Weather Station with Light, Humidity, Temperature: More Data QA/QC

Capture and Store Data

Three approaches to ensure the accurate of data and the uncertainty as well are:

  1. Using multiple sensors. For temperature, this version has 4 sensors.
  2. Data of a parameter such as light intensity will be displayed as the average and ∓ 2σ band to represent a 95% confident level.
  3. Local data will be charted with other open source data for comparison.

The third step will be for another time. This tutorial may get a bit too long and more stuff in one place.

5.1 Expect MQTT Message

By now, the expected output from the Serial Monitor with the deepsleep like the below:

mqtt sent

It is hard to see and too late for recovery since I did not have another copy of this screenshot. Basically, with deeepsleep in place, after the ESP boots up, it produces some weird characters first, followed by the connection to the WiFi and MQTT. Then, it is taking readings from the sensors and publishing to the MQTT broker. Finally, it takes 5-minute snap. This is the expected outcome from client side (ESP8266 with sensors). Everything seemed working and the message was pushed to the local broker from the photo above.

5.2 Capture and Store Data

The message is published to a topic in MQTT broker, we need to create a script working as a client to listen to the topic and store data to the database. My current choices are Python and Sqlite.

I used the same approach for listening to MQTT message and store the data into SQL database here , so I would like not to repeat myself entirely. Basic steps are:

  • Install Python libraries. I used Linux to demonstrate but the semantics is similar to Windows and Mac. You have to install Python first in Windows.
  • Create a blank table in SQL database
  • Employ paho-mqtt libraries to listen to MQTT message and write the data to the database
Let move on:

  1. Install libraries:
  2. sudo apt install sqlite3
    pip3 install mqtt-paho numpy pandas --user

    (--user) is optional in case a problem with user's permission. Numpy is fast library to calculate basic statistics and Pandas is for a large data in tabular form for the next step.

  3. Create blank SQL table, node1 for raw data, and node1_post for pre-processing data:
  4. CREATE TABLE node1 (time DATETIME, ldr_1 INT, ldr_2 INT, temt6000 INT, bh1750 INT,\
                    tsl1_f INT, tsl1_lux INT, tsl2_f INT, tsl2_lux INT, ds_1 REAL, ds_2 REAL,\
                     tdht REAL, tsht REAL, hdht REAL, hsht REAL, hic REAL);
    mqtt received
  5. Finally, execute the Python code to capture data:
  6. python3

    Add nohup before python3 to dump the output to the file and & at the end to keep the script runs even after the terminal closed.

Download the Python script on GitHub

What does this script perform?

  1. It starts in the end (of the file):
  2. client = mqtt.Client()

- MATERIAL PROVIDED:
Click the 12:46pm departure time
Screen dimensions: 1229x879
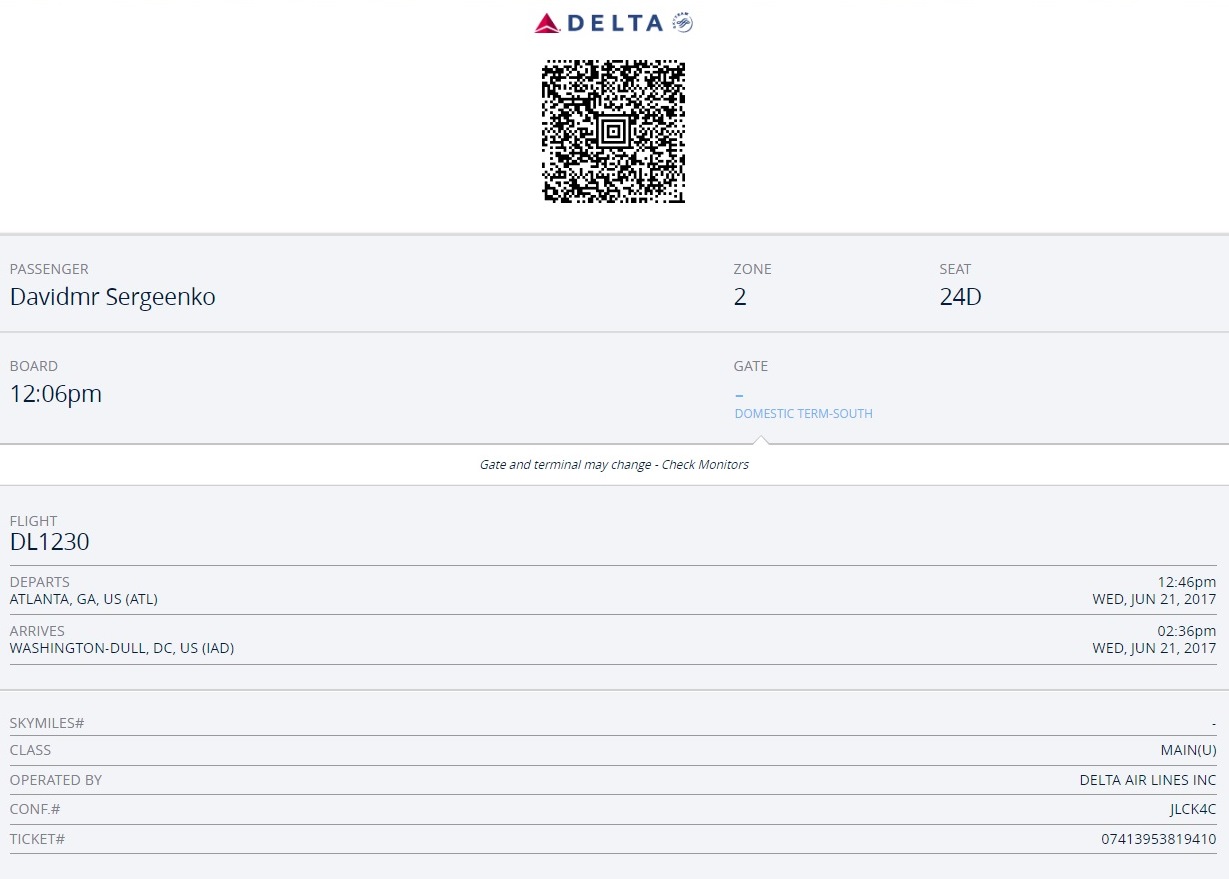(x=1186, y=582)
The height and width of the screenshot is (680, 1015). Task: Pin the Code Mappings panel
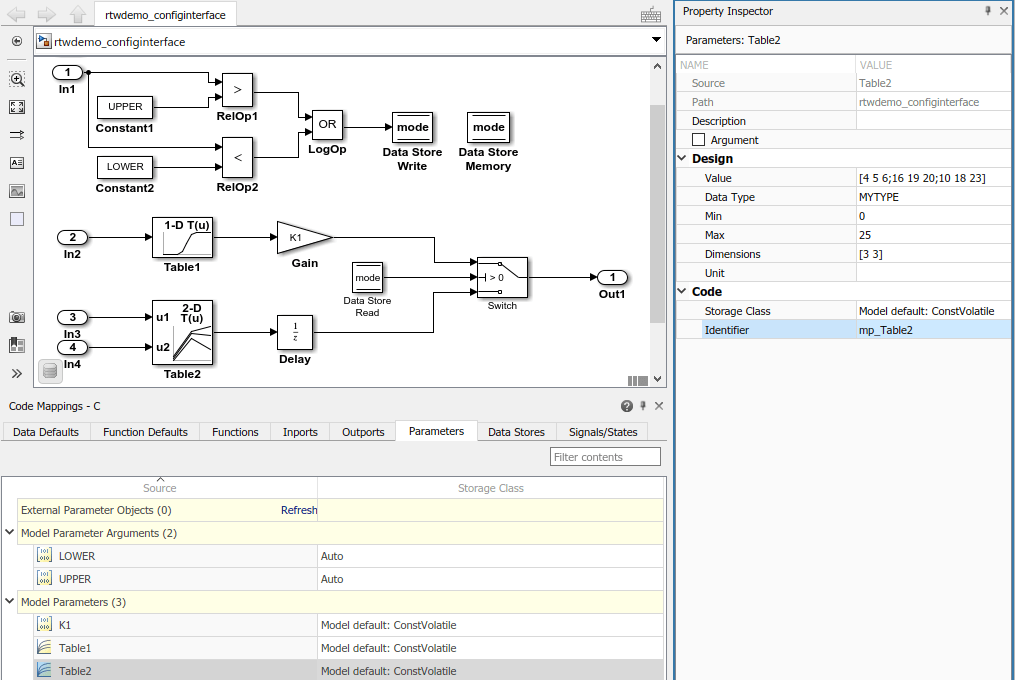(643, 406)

- EXERCISE DETAILS: Print, word for word, the passage of the weather station text above starting at "1. Using multiple" and ending at "in one place.".

- THE COMPLETED TASK:
1. Using multiple sensors. For temperature, this version has 4 sensors.
  2. Data of a parameter such as light intensity will be displayed as the average and ∓ 2σ band to represent a 95% confident level.
  3. Local data will be charted with other open source data for comparison.

The third step will be for another time. This tutorial may get a bit too long and more stuff in one place.